Exercise description ->
Each line of the records below that holds "link" should be copied out.
====== Excerpted records
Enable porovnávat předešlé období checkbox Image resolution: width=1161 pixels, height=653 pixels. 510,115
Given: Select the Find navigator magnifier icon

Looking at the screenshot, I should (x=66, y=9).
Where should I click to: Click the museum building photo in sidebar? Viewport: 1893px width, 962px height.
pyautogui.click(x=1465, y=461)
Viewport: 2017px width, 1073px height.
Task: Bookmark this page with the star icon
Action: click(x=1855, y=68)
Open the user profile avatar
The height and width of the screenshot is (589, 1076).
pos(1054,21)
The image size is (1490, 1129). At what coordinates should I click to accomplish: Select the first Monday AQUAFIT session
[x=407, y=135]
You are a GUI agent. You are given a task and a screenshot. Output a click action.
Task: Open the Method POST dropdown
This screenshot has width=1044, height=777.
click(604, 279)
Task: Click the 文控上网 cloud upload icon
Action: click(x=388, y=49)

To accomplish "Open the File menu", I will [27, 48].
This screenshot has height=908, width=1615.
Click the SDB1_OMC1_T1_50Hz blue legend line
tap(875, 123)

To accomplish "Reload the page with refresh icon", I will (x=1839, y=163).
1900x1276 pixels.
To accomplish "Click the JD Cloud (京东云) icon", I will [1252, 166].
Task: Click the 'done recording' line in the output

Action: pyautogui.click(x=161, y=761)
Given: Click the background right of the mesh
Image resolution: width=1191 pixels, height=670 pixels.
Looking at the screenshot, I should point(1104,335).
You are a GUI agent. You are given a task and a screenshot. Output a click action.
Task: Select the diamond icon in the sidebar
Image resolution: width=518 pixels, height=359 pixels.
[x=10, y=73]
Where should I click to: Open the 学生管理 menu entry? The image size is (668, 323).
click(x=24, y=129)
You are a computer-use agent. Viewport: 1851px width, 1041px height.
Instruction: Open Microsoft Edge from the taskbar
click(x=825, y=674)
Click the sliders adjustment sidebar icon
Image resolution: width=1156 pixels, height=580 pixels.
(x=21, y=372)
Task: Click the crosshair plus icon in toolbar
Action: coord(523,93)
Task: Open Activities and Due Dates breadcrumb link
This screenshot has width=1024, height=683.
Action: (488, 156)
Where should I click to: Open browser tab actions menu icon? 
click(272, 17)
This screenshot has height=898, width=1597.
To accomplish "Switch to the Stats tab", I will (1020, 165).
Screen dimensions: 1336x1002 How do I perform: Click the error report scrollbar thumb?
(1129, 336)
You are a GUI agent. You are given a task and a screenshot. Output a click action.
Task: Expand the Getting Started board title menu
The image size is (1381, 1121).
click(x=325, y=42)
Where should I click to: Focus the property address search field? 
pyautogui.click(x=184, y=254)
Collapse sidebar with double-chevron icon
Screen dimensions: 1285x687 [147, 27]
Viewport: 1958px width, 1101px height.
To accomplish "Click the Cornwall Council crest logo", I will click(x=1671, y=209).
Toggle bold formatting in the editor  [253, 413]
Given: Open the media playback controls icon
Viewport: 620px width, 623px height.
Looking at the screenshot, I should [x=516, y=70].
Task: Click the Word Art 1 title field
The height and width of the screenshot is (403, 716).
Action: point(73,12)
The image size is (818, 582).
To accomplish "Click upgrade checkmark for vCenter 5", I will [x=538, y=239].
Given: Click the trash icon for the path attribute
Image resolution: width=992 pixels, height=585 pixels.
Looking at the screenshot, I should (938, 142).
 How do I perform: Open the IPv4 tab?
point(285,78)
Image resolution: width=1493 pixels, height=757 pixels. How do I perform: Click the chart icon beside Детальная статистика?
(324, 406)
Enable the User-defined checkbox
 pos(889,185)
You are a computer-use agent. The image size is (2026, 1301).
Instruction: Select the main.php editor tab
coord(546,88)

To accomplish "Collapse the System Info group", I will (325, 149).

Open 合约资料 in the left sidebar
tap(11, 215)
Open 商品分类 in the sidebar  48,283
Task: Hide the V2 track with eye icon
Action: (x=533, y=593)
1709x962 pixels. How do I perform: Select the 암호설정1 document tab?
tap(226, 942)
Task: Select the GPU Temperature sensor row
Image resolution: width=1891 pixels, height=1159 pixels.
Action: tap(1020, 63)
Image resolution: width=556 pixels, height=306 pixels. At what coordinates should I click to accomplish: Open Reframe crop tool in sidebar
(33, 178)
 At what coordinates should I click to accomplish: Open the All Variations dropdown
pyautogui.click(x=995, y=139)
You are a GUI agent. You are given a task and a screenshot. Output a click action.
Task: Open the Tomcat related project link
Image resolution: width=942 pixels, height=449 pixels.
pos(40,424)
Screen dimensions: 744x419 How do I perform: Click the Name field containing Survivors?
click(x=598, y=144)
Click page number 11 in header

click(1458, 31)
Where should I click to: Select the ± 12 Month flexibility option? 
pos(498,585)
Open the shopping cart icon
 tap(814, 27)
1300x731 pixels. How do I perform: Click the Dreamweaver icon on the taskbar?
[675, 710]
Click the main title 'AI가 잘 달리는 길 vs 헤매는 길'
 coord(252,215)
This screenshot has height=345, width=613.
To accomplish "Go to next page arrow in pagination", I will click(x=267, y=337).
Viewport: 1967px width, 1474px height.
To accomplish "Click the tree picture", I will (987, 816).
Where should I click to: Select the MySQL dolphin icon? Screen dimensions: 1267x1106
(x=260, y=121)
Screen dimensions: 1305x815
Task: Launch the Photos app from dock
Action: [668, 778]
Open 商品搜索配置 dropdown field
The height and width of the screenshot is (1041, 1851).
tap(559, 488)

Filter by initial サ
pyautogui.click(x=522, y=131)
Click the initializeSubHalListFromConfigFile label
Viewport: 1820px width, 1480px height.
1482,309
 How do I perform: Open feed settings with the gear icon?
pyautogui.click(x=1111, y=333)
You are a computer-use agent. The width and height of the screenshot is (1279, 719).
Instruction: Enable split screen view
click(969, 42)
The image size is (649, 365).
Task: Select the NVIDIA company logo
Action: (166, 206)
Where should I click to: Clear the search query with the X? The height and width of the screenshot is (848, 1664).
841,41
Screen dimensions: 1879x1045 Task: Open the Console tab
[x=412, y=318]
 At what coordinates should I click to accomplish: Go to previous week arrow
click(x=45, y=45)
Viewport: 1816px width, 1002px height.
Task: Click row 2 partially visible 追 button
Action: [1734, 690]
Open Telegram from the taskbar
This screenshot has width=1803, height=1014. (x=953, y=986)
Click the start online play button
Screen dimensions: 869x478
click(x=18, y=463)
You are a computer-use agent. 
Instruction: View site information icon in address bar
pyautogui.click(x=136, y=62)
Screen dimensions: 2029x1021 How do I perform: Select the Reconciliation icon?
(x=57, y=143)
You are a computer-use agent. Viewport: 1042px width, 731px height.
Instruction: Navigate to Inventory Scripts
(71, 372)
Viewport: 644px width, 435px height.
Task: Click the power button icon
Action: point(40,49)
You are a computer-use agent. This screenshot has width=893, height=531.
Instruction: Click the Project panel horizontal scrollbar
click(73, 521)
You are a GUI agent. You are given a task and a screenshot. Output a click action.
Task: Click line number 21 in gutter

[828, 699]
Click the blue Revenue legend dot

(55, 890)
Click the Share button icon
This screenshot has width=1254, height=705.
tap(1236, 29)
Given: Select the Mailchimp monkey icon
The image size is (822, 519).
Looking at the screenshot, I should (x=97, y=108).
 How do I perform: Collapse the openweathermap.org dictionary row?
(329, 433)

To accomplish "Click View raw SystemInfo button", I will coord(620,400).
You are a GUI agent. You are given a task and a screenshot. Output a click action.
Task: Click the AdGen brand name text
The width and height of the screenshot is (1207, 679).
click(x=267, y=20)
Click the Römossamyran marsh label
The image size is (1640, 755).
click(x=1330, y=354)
============
Task result ->
Task: Open Activities and Due Dates breadcrumb link
Task: Open the Tomcat related project link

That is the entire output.